**What the task requires:** Everything in the records except the pictures should come back exactly as written.
Start of Supplied data
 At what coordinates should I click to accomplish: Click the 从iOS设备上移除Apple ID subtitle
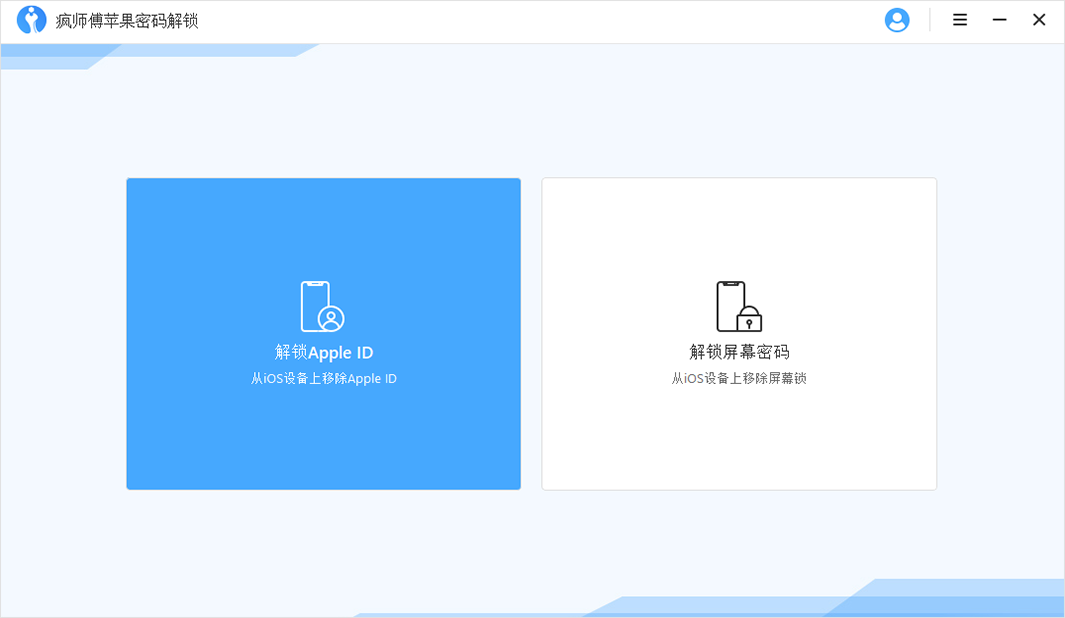[x=323, y=378]
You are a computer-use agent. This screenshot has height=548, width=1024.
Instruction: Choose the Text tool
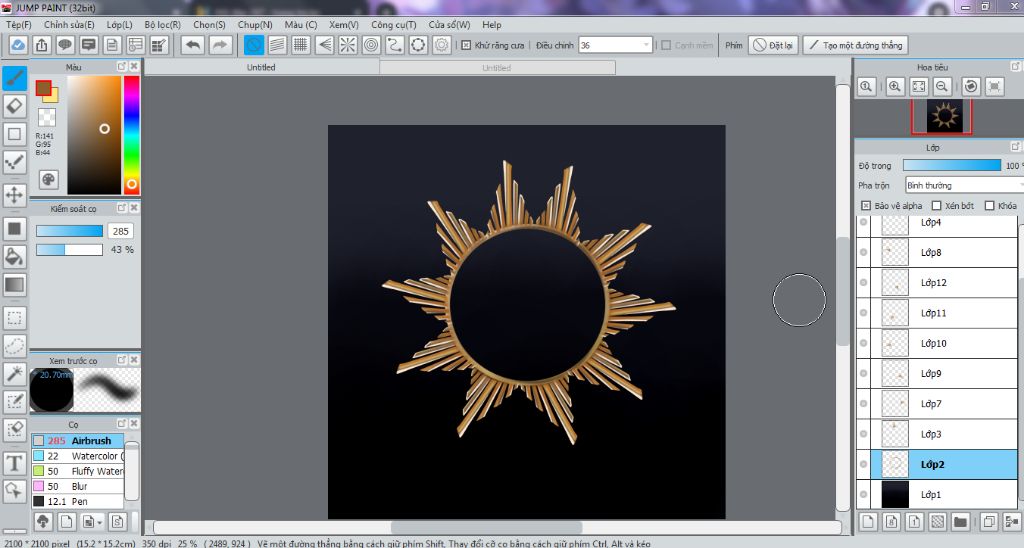coord(15,462)
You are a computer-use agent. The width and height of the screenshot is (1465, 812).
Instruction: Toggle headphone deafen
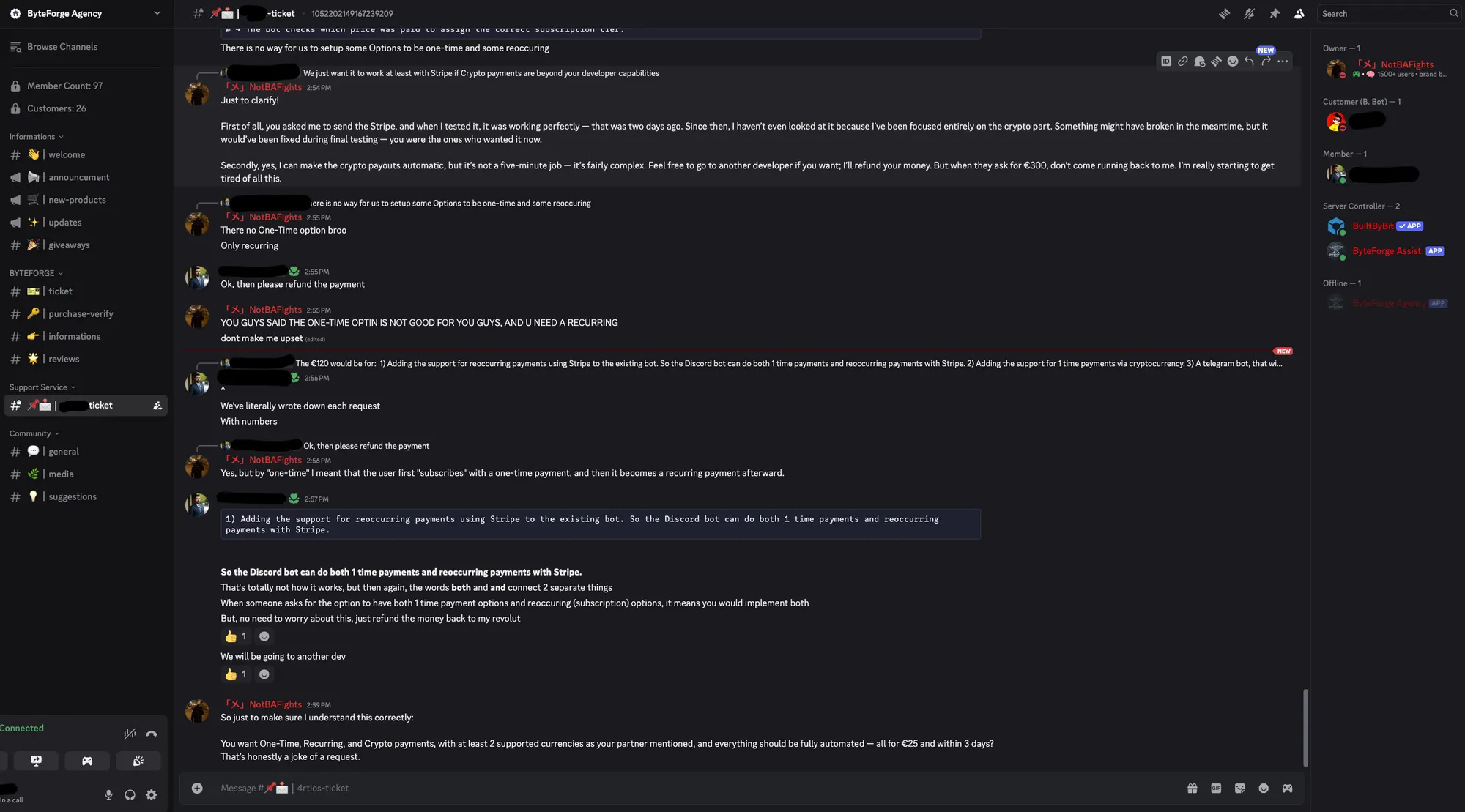point(130,795)
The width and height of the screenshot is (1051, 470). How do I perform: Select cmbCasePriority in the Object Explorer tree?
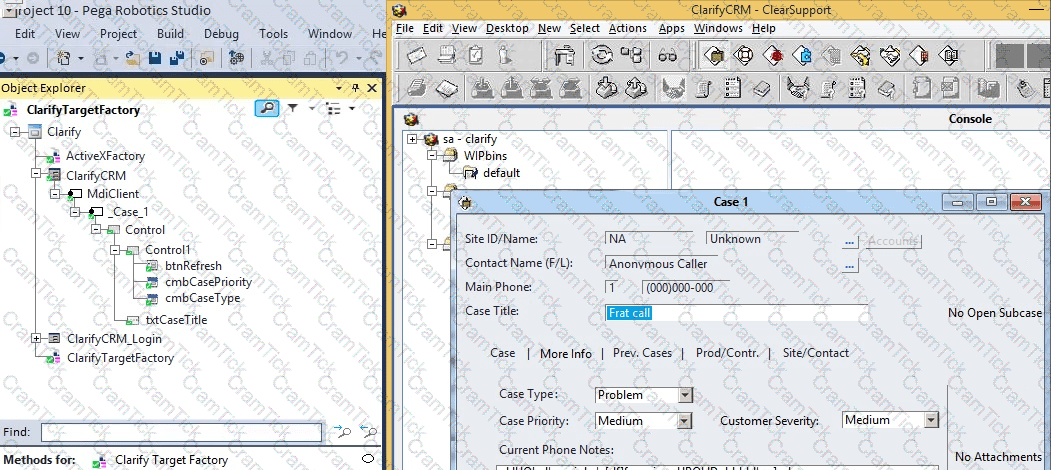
End of Supplied data
**Task solution:**
 At what coordinates should I click to accomplish: Click the 从iOS设备上移除Apple ID subtitle
[x=323, y=378]
You are a computer-use agent. This screenshot has height=548, width=1024.
Instruction: Choose the Text tool
coord(15,462)
You are a computer-use agent. The width and height of the screenshot is (1465, 812).
Instruction: Toggle headphone deafen
point(130,795)
The width and height of the screenshot is (1051, 470). How do I perform: Select cmbCasePriority in the Object Explorer tree?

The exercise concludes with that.